A PF não apurou se, após chegar à conta de Peixe, os valores eram repassados a outras pessoas.
A Polícia Federal pediu ao Supremo Tribunal Federal a autorização para investigar o caso. Como envolve deputados federais, a PF não pode apurar sem que o STF autorize
O aparelho de Peixe foi apreendido na operação Murder Inc, que, em 24 de março, prendeu o conselheiro do Tribunal de Contas do Estado Domingos Brazão; seu irmão, o deputado federal Chiquinho Brazão; e o delegado e ex-chefe da Polícia Civil do RJ Rivaldo Barbosa.
As conversas sobre a destinação das emendas parlamentares no celular do Peixe envolve os meses de setembro a dezembro de 2023, além de fevereiro de 2024.
Em um dos casos, em outubro de 2023, uma assessora do deputado Pedro Augusto informa a Peixe que o parlamentar gostaria de destinar verbas para a universidade UniRio e Peixe informa que “não pode ir para lá”.
Logo depois, o assessor do TCE diz que pode ir para a saúde em Belford Roxo e Nilópolis. Logo depois, a assessora do deputado Pedro Augusto manda a Peixe uma tabela com o título: “nossos valores”. O valor das emendas: R$ 9,1 milhões.
As 4 investigações que a PF pede:
abertura de inquérito no STF para a apuração das condutas trazidas diante dos indícios de crimes contra a administração pública possivelmente praticados por parlamentares federais no exercício de seus respectivos mandatos;
remessa dos autos à PGR para apurar indícios de crimes contra a administração pública e de lavagem de capitais possivelmente praticados pelo conselheiro do TCE Domingos Brazão em razão de seu cargo;
envio da apuração ao para a Delegacia de Repressão a Crimes Contra o Patrimônio e ao Tráfico de Armas, da PF, tendo em vista a posse de uso restrito com registro da Força Nacional de Segurança Pública, assim como de arma com numeração suprimida de Peixe;
envio do relatório ao Grupo de Atuação Especial contra Crime Organizado (Gaeco), do Ministério Público do RJ, ante os indícios da suposta prática de crimes contra a administração pública e de lavagem de capitais praticados pelo delegado Rivaldo Barbosa, a mulher dele, Érika Araújo e “demais personagens”.
O que dizem os citados
A reportagem procura pela defesa de Robson Calixto, o Peixe.
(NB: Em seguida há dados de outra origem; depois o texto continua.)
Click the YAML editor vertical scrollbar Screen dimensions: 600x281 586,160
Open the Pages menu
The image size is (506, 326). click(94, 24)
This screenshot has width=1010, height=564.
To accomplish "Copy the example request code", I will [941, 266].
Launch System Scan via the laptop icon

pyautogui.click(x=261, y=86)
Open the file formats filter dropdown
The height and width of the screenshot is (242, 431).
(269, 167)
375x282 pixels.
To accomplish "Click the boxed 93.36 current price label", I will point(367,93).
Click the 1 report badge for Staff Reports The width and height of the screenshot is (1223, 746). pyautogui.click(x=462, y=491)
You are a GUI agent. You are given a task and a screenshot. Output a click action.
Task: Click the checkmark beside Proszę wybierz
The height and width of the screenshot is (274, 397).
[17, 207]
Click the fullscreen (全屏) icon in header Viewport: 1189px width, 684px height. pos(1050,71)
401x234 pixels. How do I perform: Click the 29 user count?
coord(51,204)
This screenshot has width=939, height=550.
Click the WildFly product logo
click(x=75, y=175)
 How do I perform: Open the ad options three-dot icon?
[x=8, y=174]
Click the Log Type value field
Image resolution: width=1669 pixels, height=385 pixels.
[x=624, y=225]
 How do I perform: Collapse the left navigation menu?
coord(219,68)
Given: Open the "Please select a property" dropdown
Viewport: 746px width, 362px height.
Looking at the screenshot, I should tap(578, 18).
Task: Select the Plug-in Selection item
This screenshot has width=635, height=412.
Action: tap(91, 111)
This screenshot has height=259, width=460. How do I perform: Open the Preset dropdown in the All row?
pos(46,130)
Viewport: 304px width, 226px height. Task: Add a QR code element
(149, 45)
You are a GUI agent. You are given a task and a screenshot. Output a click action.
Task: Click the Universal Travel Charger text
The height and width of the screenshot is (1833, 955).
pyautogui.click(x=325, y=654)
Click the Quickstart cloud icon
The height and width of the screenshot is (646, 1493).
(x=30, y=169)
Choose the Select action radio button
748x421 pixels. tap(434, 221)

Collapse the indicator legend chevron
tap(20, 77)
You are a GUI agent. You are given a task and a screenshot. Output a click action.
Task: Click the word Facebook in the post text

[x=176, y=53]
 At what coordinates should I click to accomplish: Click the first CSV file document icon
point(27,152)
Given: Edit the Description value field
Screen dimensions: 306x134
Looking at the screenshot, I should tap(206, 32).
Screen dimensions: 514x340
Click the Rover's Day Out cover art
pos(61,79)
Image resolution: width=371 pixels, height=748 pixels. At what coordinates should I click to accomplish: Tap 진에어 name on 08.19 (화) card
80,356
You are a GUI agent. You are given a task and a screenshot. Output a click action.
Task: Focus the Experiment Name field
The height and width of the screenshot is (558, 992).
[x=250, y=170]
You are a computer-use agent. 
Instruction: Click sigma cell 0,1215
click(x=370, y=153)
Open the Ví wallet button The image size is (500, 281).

Ainda não localizou a defesa dos irmãos Domingos e Chiquinho Brazão.
Eduardo Cunha, ex-presidente da Câmara de Deputados, disse que não apresentou ONG “nenhuma a ninguém”. Disse ainda que nunca tratou de emenda: “Não tem qualquer diálogo que tenha referência a nada. Simplesmente repassei um número de telefone que devem ter me pedido de uma pessoa que haviam perdido o número. Não é pessoa de relação, simplesmente, pedi a alguém o número e repassei. Seria como você me pedir um telefone de uma pessoa, eu pedir a outra se tem, receber e repassar”.
A reportagem ainda procura por Pedro Augusto e pela ONG Contato.